Problem description - Express the listing below as a two-column CSV with the headers "request" and "response". Give one row for each request, with its text and its answer each in a single quoted field, turn line breaks into spaces, and leave out the pictures.

Material to process -
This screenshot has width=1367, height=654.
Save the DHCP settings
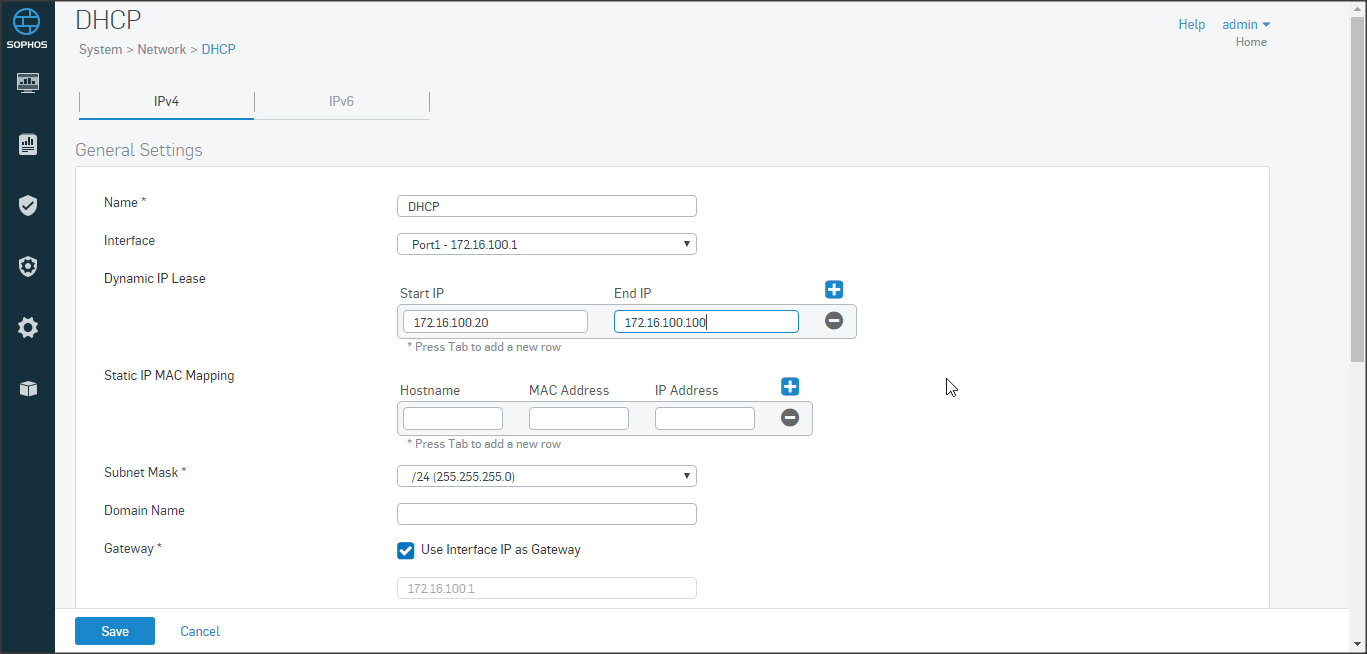[x=115, y=631]
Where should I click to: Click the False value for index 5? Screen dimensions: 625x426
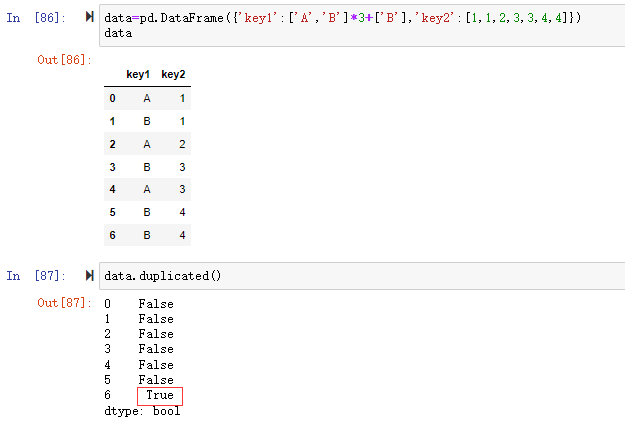tap(156, 380)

Worked answer -
request,response
"This screenshot has width=1367, height=654. Save the DHCP settings","[x=115, y=631]"
"Where should I click to: Click the False value for index 5? Screen dimensions: 625x426","tap(156, 380)"